駅頭での別れのシーンが印象的だ。にぎやかな歓送の歌声のなかで、ジュンの弟がサンキチにビー玉を差し出す。「北鮮は新国家建設中だから、ビー玉なんてないだろう」。微笑ましい光景だが、セリフにはかの国の情景がにじんでいる。1959年に始まった、北朝鮮の大がかりな帰還事業たけなわの時期である。

「地上の楽園」。そんなうたい文句を信じて渡航した人は、日本人の妻も含めて84年までに9万3千人にのぼる。待っていたのは飢餓と隣り合わせの生活だ。脱北した男女5人が北朝鮮政府を相手に起こした損害賠償請求訴訟で、東京地裁は先日、訴えを退けた。勧誘から長期間が経過し、請求権が消滅したという判断だ。
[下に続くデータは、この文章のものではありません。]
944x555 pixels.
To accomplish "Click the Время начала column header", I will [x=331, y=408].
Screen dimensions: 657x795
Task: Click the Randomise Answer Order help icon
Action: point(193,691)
当時の世論は、おしなべて帰還事業に好意的だった。サンフランシスコ条約日本国籍を失った人々が、祖国に夢を託したという背景もある。遠い昔のはずなのに、なお終わらぬ帰還事業の問題を浮かび上がらせた訴訟の何と苦いことだろう。「キューポラ」は続編も作られた。サンキチたち家族の、その後は描かれていない。